** Opening DATASET RECORDS block **

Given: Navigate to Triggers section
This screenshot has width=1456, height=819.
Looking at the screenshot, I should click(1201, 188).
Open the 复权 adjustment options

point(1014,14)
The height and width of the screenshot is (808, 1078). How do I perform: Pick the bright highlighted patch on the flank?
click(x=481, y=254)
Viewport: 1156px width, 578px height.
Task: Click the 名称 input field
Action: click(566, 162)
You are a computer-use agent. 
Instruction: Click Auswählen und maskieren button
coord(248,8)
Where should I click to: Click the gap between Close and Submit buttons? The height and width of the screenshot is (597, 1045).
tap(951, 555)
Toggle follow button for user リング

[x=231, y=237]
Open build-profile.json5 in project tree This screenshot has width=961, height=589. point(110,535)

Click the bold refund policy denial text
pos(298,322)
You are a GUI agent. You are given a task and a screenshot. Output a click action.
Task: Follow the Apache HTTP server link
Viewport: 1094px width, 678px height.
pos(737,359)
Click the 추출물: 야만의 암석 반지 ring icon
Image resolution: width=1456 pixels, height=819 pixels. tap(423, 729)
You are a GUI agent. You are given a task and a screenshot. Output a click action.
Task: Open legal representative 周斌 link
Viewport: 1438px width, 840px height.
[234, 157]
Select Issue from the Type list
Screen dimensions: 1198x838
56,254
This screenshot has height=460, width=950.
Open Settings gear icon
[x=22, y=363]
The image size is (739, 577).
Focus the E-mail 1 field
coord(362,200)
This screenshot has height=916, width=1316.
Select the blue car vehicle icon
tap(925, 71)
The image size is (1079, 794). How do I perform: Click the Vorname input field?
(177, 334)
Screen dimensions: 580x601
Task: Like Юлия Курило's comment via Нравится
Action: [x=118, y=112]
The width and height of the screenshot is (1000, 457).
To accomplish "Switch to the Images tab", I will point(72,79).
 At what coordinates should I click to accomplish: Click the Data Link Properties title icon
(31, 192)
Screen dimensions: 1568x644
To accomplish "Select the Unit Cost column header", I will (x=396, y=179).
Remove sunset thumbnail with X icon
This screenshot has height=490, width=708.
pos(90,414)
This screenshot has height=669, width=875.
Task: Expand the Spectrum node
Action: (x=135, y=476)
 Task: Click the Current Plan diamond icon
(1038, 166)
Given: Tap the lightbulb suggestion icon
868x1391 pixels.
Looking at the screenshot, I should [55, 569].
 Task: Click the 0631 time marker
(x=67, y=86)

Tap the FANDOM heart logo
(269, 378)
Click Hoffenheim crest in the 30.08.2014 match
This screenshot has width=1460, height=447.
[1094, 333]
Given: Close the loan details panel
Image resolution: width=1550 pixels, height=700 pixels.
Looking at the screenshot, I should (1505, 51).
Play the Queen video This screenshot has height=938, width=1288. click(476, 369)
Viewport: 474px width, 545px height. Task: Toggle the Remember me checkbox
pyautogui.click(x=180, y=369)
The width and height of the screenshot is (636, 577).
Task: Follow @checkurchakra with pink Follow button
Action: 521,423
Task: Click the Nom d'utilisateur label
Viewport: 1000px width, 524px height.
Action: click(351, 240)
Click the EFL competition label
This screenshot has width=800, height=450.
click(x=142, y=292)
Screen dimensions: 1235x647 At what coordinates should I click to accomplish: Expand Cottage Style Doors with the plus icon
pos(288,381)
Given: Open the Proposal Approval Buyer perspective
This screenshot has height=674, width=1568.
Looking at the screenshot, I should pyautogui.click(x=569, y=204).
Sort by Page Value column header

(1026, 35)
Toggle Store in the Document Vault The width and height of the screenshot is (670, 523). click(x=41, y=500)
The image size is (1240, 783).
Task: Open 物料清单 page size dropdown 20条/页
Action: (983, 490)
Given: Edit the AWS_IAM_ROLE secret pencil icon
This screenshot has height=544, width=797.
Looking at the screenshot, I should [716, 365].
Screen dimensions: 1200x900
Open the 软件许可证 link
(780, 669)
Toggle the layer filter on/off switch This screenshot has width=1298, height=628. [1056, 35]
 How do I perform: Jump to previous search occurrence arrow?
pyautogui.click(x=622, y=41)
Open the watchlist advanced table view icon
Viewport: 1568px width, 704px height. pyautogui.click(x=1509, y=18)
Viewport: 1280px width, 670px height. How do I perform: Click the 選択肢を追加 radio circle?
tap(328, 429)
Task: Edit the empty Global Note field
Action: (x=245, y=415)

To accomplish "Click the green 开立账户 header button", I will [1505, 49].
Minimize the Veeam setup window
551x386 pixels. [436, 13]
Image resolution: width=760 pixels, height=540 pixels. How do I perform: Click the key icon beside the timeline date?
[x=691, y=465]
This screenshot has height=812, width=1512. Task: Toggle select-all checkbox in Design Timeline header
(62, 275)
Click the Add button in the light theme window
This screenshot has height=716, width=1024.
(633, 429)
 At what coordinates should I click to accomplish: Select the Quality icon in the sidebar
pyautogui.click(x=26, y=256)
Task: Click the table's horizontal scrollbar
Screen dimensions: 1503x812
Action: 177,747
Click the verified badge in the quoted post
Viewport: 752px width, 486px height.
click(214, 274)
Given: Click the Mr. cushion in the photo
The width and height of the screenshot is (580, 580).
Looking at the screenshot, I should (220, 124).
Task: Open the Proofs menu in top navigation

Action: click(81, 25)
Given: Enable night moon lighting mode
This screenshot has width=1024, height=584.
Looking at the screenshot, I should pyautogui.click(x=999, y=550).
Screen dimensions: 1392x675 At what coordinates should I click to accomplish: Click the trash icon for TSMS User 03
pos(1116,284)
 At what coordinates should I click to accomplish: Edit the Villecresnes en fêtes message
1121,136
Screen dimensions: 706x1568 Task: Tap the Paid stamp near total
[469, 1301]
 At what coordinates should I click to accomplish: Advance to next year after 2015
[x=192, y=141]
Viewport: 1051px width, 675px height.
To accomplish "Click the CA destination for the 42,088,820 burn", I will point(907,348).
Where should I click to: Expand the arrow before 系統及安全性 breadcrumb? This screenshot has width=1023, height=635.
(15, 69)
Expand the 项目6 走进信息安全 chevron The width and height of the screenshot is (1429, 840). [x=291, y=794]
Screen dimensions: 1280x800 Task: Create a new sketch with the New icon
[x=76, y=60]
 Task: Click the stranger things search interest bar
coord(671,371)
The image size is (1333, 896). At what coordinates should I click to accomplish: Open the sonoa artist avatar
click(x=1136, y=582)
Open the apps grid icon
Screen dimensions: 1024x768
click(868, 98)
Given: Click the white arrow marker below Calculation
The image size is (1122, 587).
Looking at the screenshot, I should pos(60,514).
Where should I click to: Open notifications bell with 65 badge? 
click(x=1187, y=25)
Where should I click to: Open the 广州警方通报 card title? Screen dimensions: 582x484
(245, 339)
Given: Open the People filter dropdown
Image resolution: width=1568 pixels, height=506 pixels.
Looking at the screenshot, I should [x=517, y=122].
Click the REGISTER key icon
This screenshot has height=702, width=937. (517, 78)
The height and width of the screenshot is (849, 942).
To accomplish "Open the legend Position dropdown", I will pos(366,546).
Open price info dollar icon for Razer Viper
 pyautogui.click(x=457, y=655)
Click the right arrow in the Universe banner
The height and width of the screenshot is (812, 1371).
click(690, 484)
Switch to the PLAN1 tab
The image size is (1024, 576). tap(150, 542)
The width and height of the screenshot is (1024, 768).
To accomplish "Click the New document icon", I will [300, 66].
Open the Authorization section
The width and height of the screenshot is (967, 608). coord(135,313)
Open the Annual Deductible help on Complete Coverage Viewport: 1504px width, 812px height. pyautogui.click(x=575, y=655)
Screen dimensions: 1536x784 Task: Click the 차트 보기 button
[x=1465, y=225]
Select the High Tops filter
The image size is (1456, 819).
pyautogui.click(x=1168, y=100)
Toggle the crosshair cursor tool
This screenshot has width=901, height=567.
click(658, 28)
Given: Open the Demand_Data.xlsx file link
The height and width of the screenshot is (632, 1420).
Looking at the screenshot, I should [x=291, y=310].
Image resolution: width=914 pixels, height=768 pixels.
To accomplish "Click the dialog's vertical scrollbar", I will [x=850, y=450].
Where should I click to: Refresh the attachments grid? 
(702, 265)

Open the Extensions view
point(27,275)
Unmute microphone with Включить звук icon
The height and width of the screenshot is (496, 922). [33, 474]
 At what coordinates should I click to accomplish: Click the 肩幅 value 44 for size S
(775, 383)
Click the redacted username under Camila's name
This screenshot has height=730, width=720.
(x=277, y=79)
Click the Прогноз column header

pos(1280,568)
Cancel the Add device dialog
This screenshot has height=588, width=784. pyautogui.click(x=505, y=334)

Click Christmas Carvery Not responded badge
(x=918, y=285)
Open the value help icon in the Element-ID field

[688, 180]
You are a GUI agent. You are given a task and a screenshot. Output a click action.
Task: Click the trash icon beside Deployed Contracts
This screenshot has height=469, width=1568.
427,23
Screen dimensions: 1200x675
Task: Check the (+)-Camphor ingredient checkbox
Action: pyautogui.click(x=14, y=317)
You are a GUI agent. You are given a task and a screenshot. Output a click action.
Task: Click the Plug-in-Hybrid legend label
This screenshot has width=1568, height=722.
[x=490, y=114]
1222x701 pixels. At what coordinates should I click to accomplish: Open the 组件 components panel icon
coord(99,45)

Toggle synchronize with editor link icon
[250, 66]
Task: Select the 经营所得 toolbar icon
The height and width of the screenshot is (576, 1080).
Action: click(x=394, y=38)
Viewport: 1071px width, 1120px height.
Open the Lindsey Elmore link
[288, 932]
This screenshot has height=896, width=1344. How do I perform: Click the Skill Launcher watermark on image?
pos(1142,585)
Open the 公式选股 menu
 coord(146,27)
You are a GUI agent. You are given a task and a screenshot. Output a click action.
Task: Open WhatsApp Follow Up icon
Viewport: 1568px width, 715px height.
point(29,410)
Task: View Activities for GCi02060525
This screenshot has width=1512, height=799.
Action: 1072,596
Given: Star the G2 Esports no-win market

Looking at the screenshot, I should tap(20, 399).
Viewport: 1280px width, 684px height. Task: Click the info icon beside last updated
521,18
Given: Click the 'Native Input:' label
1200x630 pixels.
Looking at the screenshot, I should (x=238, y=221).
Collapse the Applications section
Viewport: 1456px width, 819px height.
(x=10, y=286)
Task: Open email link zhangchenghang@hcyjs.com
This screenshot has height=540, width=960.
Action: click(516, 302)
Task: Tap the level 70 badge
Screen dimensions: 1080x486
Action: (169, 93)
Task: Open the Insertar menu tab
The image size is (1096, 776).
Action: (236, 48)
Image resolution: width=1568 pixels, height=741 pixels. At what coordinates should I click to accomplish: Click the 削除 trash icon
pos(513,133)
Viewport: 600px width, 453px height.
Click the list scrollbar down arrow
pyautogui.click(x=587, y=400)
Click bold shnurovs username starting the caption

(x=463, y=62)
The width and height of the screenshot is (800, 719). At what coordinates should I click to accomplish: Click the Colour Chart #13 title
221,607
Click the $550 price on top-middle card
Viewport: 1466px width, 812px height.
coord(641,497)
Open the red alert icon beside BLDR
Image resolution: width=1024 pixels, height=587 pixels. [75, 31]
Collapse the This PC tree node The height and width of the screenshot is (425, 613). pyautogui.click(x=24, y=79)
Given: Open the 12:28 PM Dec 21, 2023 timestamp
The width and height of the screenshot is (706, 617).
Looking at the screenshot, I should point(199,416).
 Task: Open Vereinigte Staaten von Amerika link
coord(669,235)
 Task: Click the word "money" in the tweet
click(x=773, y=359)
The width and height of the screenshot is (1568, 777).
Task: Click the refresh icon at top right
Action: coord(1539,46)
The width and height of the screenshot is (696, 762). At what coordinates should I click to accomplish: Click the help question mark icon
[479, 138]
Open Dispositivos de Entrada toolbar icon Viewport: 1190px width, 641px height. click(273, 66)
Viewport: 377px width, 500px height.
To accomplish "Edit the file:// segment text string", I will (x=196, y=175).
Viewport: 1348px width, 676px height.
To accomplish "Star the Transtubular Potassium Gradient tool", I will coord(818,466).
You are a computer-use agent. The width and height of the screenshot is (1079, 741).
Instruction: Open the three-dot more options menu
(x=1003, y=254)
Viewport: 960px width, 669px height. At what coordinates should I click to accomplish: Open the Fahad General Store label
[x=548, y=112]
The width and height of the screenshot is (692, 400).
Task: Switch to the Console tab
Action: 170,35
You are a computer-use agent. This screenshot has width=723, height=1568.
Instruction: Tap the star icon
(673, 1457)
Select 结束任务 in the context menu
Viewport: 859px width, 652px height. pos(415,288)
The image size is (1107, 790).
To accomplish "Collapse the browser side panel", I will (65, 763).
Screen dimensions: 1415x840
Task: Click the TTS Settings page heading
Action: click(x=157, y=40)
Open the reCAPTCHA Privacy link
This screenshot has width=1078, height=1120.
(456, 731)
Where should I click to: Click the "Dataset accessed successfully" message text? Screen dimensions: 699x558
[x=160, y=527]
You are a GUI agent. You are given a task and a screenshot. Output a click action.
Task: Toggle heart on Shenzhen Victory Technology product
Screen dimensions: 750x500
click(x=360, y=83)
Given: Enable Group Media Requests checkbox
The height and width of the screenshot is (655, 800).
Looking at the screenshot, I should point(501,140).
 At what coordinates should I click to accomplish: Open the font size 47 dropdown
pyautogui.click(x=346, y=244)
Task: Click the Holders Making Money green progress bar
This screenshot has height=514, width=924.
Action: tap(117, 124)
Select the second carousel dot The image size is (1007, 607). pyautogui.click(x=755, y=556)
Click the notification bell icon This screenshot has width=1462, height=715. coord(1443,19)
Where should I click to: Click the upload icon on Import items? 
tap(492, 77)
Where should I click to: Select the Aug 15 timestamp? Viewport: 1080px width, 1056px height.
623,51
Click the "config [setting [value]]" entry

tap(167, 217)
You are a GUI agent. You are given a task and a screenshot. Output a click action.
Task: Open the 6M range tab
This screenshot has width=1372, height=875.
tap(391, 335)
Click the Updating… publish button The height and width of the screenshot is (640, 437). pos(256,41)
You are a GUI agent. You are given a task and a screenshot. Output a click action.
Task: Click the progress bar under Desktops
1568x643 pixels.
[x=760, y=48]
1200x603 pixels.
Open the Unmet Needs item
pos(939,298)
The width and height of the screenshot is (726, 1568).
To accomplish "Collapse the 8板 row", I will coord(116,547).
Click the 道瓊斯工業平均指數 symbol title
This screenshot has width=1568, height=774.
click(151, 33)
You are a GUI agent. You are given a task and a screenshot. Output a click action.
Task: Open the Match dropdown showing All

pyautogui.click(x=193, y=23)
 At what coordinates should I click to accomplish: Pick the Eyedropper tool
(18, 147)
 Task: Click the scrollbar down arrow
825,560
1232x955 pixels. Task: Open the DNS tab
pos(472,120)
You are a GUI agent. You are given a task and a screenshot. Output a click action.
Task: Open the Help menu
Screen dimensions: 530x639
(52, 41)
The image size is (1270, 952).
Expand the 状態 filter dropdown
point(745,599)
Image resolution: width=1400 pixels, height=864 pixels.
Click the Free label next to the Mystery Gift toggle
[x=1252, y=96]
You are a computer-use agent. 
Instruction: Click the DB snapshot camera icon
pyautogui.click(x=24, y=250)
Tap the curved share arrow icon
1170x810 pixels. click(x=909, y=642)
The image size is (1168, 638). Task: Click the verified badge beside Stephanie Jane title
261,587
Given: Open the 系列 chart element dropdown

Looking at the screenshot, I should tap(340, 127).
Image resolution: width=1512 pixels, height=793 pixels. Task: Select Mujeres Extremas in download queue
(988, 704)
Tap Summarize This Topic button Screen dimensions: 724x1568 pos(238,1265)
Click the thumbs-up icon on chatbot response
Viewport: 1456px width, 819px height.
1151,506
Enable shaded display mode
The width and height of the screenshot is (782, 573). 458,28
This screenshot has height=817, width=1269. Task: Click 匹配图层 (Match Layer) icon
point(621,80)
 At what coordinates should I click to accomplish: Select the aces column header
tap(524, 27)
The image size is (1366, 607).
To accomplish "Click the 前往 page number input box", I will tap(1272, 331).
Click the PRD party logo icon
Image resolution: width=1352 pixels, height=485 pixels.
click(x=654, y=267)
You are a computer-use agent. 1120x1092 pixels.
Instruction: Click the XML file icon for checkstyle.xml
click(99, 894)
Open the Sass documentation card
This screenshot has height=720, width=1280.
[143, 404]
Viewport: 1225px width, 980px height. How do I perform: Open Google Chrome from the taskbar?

** Closing DATASET RECORDS block **

Go through the listing above and copy each line in which the string "green" is found.

To accomplish "Click the green 开立账户 header button", I will [1505, 49].
Task: Click the Holders Making Money green progress bar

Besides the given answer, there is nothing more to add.